Extinction of conditioned taste aversion depends on functional protein synthesis but not on NMDA receptor activation in the ventromedial prefrontal cortex

Irit Akirav 1,2,5, Vicktoria Khatsrinov 1,5, Rose-Marie Vouimba 3, Maayan Merhav 1, Guillaume Ferreira 4, Kobi Rosenblum 1, Mouna Maroun 1,6
PMCID: PMC10807865  PMID: 16741279

Abstract

We investigated the role of the ventromedial prefrontal cortex (vmPFC) in extinction of conditioned taste aversion (CTA) by microinfusing a protein synthesis inhibitor or N-methyl-d-asparate (NMDA) receptors antagonist into the vmPFC immediately following a non-reinforced extinction session. We found that the protein synthesis blocker anisomycin, but not the NMDA receptors antagonist D,L-2-amino-5-phosphonovaleric acid, impaired CTA extinction in the vmPFC. Anisomycin microinfusion into vmPFC had no effect on CTA acquisition and by itself did not induce CTA. These findings show the necessary role functional protein synthesis is playing in the vmPFC during the learning of CTA extinction.

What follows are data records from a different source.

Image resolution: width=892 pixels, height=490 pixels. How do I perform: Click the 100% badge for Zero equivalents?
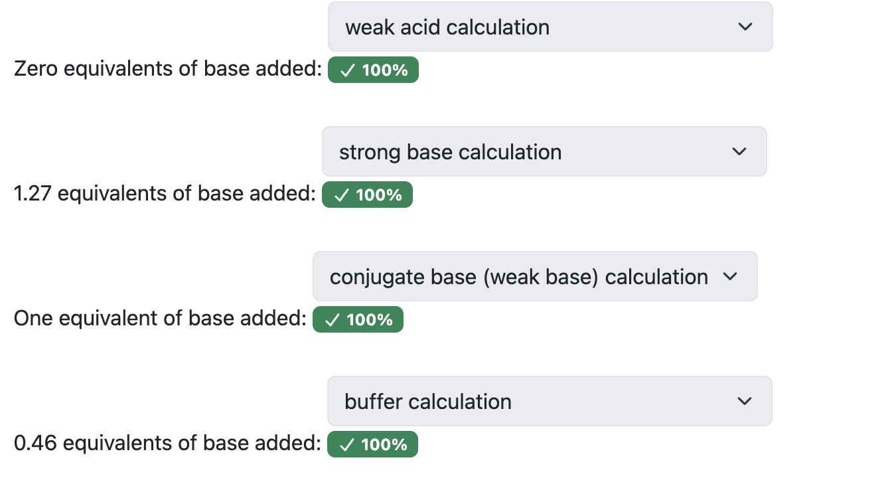point(374,70)
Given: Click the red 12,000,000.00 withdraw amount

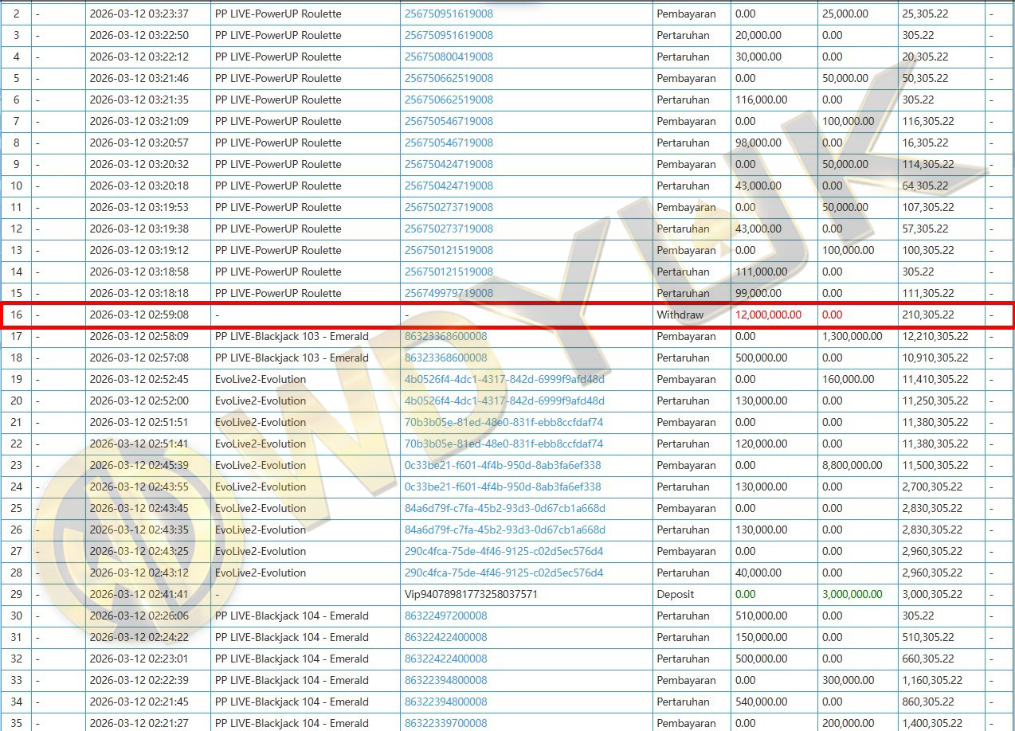Looking at the screenshot, I should coord(768,315).
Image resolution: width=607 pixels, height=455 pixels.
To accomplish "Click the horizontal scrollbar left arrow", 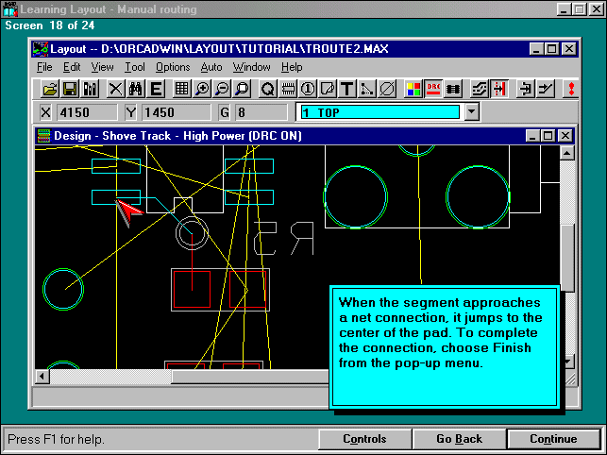I will (42, 376).
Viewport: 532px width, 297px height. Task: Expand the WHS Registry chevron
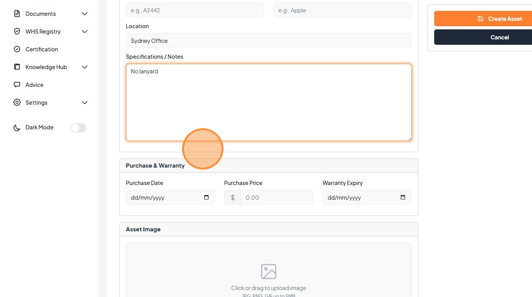85,32
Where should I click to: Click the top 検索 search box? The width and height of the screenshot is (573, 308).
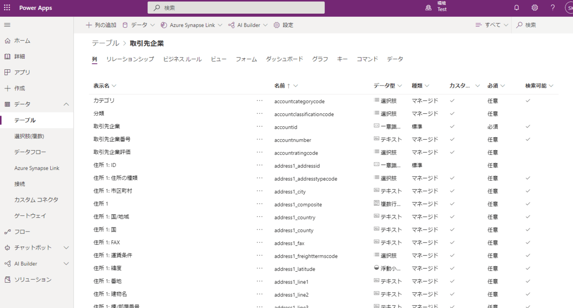(x=236, y=8)
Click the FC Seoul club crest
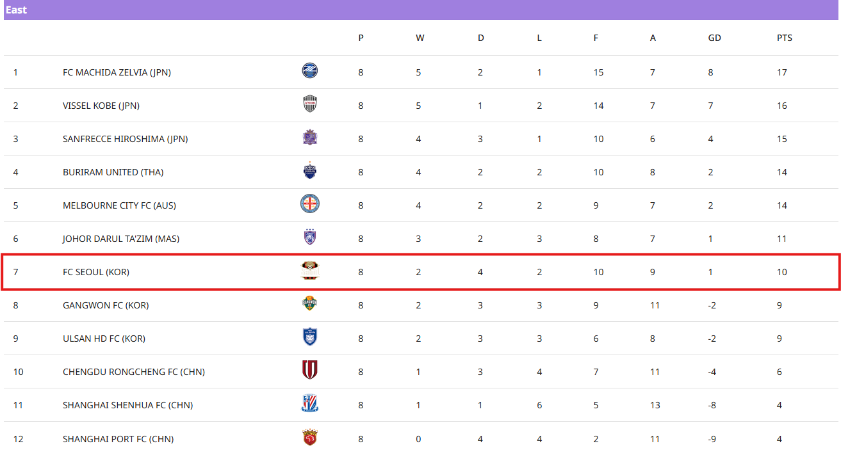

Experimental extinction is the decline in the frequency or intensity of the conditioned response following the withdrawal of reinforcement and assumed to reflect relearning rather than unlearning (Bouton 1994; Rescorla 1996; Berman and Dudai 2001; Myers and Davis 2002).

The ventromedial prefrontal cortex (vmPFC) has been suggested to play a significant role in the extinction of conditioned fear responses (Milad and Quirk 2002; Akirav et al. 2006). For example, lesions or inhibition of protein synthesis in the vmPFC impair extinction of conditioned fear (Morgan et al. 1993; Quirk et al. 2000; Santini et al. 2004). Furthermore, vmPFC electrical stimulation that mimics extinction-induced conditioned stimulus firing responses reduces conditioned fear (Milad and Quirk 2002; Milad et al. 2004), and stimulating the mediodorsal thalamic inputs to mPFC was associated with the maintenance of extinction of learned fear (Herry and Garcia 2002, 2003).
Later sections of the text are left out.